** Start of Material for this task **

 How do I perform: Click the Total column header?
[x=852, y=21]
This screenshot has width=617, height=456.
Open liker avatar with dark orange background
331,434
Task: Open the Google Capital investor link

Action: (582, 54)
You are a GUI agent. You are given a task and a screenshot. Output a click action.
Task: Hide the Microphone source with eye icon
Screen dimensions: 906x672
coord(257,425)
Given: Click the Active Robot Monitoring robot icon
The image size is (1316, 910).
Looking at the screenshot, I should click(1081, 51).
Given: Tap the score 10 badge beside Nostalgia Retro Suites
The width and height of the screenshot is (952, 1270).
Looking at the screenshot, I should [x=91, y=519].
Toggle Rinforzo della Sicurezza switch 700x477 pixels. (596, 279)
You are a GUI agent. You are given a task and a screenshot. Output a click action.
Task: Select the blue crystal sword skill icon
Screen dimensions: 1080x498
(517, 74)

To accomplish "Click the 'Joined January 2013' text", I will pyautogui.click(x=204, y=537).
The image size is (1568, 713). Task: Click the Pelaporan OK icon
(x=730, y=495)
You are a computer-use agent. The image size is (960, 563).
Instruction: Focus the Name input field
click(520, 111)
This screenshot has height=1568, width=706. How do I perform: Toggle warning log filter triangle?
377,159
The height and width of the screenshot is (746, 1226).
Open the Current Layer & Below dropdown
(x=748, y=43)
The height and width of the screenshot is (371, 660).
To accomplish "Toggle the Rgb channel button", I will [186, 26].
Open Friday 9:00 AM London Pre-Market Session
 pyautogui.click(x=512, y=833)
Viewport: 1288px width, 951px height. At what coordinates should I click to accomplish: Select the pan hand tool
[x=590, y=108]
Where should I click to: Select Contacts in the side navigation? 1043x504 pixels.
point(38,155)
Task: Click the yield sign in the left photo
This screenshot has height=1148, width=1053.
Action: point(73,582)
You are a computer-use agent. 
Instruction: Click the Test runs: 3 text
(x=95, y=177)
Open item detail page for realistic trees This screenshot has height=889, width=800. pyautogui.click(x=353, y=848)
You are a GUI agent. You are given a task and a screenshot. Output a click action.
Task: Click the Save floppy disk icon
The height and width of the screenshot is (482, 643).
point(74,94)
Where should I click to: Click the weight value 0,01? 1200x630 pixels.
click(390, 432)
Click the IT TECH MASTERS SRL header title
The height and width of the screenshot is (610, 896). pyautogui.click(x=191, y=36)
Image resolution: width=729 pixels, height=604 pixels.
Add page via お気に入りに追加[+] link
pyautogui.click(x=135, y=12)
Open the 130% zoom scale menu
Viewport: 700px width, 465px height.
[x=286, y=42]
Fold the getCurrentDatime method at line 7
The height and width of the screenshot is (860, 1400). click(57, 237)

** End of Material for this task **

#### Set exercise:
Rewrite the entries above so that "icon" becomes "symbol" throughout, with every other part left as it is.

#### Task answer:
 How do I perform: Click the Total column header?
[x=852, y=21]
This screenshot has width=617, height=456.
Open liker avatar with dark orange background
331,434
Task: Open the Google Capital investor link

Action: (582, 54)
You are a GUI agent. You are given a task and a screenshot. Output a click action.
Task: Hide the Microphone source with eye symbol
Screen dimensions: 906x672
coord(257,425)
Given: Click the Active Robot Monitoring robot symbol
The image size is (1316, 910).
Looking at the screenshot, I should click(1081, 51).
Given: Tap the score 10 badge beside Nostalgia Retro Suites
The width and height of the screenshot is (952, 1270).
Looking at the screenshot, I should [x=91, y=519].
Toggle Rinforzo della Sicurezza switch 700x477 pixels. (596, 279)
You are a GUI agent. You are given a task and a screenshot. Output a click action.
Task: Select the blue crystal sword skill symbol
Screen dimensions: 1080x498
(517, 74)

To accomplish "Click the 'Joined January 2013' text", I will pyautogui.click(x=204, y=537).
The image size is (1568, 713). Task: Click the Pelaporan OK symbol
(x=730, y=495)
You are a computer-use agent. The image size is (960, 563).
Instruction: Focus the Name input field
click(520, 111)
This screenshot has height=1568, width=706. How do I perform: Toggle warning log filter triangle?
377,159
The height and width of the screenshot is (746, 1226).
Open the Current Layer & Below dropdown
(x=748, y=43)
The height and width of the screenshot is (371, 660).
To accomplish "Toggle the Rgb channel button", I will [186, 26].
Open Friday 9:00 AM London Pre-Market Session
 pyautogui.click(x=512, y=833)
Viewport: 1288px width, 951px height. At what coordinates should I click to accomplish: Select the pan hand tool
[x=590, y=108]
Where should I click to: Select Contacts in the side navigation? 1043x504 pixels.
point(38,155)
Task: Click the yield sign in the left photo
This screenshot has height=1148, width=1053.
Action: point(73,582)
You are a computer-use agent. 
Instruction: Click the Test runs: 3 text
(x=95, y=177)
Open item detail page for realistic trees This screenshot has height=889, width=800. pyautogui.click(x=353, y=848)
You are a GUI agent. You are given a task and a screenshot. Output a click action.
Task: Click the Save floppy disk symbol
The height and width of the screenshot is (482, 643).
point(74,94)
Where should I click to: Click the weight value 0,01? 1200x630 pixels.
click(390, 432)
Click the IT TECH MASTERS SRL header title
The height and width of the screenshot is (610, 896). pyautogui.click(x=191, y=36)
Image resolution: width=729 pixels, height=604 pixels.
Add page via お気に入りに追加[+] link
pyautogui.click(x=135, y=12)
Open the 130% zoom scale menu
Viewport: 700px width, 465px height.
[x=286, y=42]
Fold the getCurrentDatime method at line 7
The height and width of the screenshot is (860, 1400). click(57, 237)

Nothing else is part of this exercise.